After finding the line with "This screenshot has width=783, height=504." in the data below, set down exactly each line through the one with "The height and", inclusive, and stop there.

Segment Start: ENTRIES SUPPLIED

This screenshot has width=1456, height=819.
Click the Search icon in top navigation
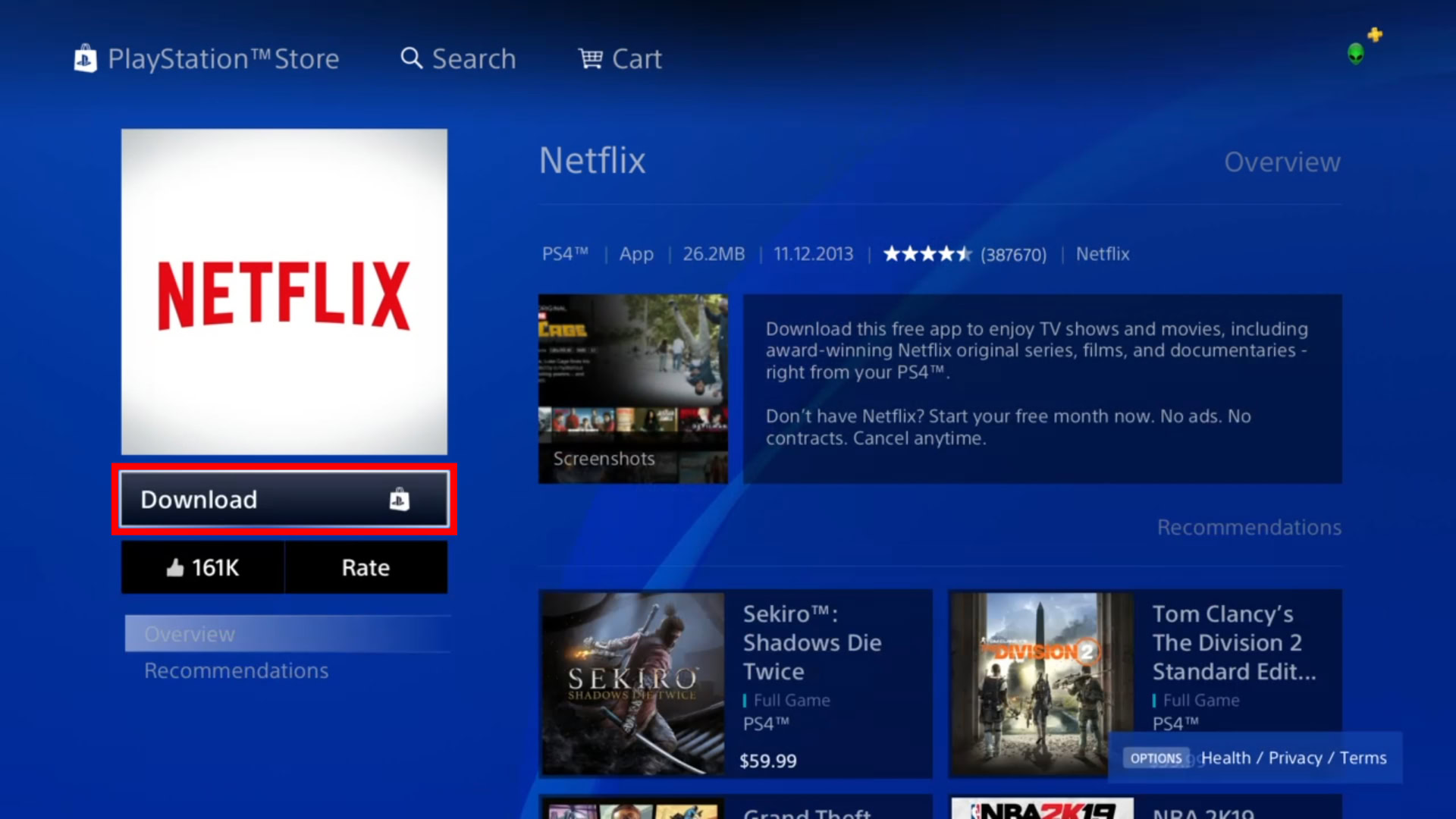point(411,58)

Segment End: ENTRIES SUPPLIED
Segment Start: ENTRIES SUPPLIED

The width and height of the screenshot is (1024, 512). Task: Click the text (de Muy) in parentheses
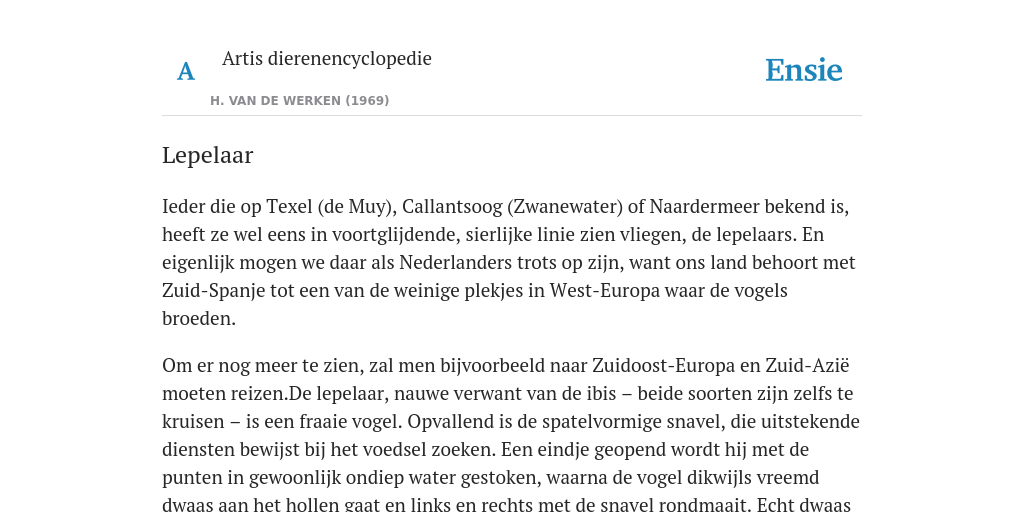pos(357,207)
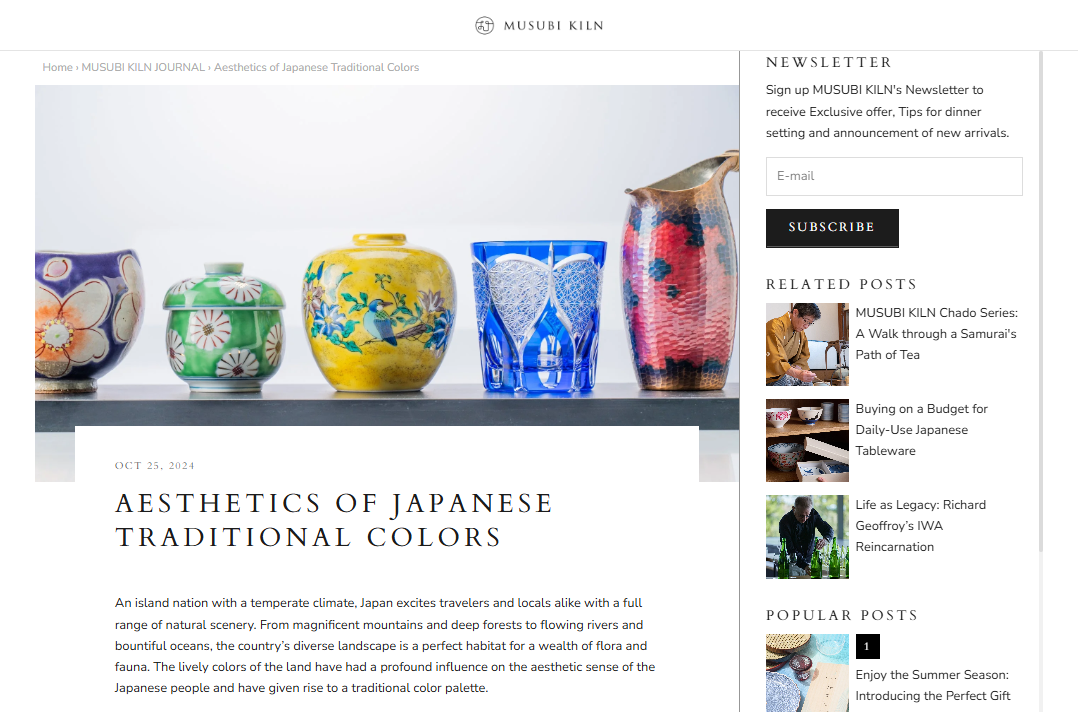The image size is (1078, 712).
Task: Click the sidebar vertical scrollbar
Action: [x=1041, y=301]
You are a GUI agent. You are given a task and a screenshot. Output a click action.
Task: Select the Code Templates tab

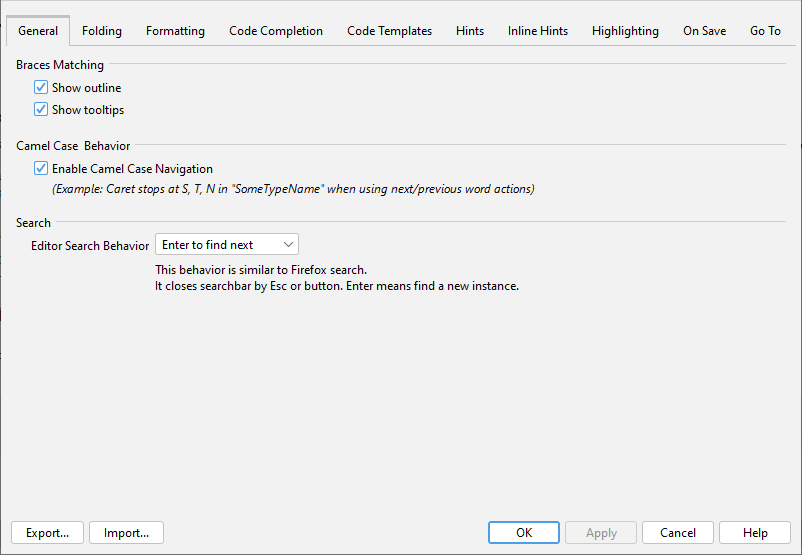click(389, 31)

Segment End: ENTRIES SUPPLIED
Segment Start: ENTRIES SUPPLIED

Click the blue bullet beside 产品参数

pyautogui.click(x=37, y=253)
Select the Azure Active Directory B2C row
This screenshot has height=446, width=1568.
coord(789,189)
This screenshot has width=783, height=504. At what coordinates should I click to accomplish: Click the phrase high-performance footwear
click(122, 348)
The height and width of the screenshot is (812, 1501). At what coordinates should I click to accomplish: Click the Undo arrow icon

Segment End: ENTRIES SUPPLIED

| SOLUTION BELOW |
This screenshot has width=783, height=504. At what coordinates should I click to accomplish: Click the phrase high-performance footwear
click(122, 348)
The height and width of the screenshot is (812, 1501). At what coordinates should I click to accomplish: Click the Undo arrow icon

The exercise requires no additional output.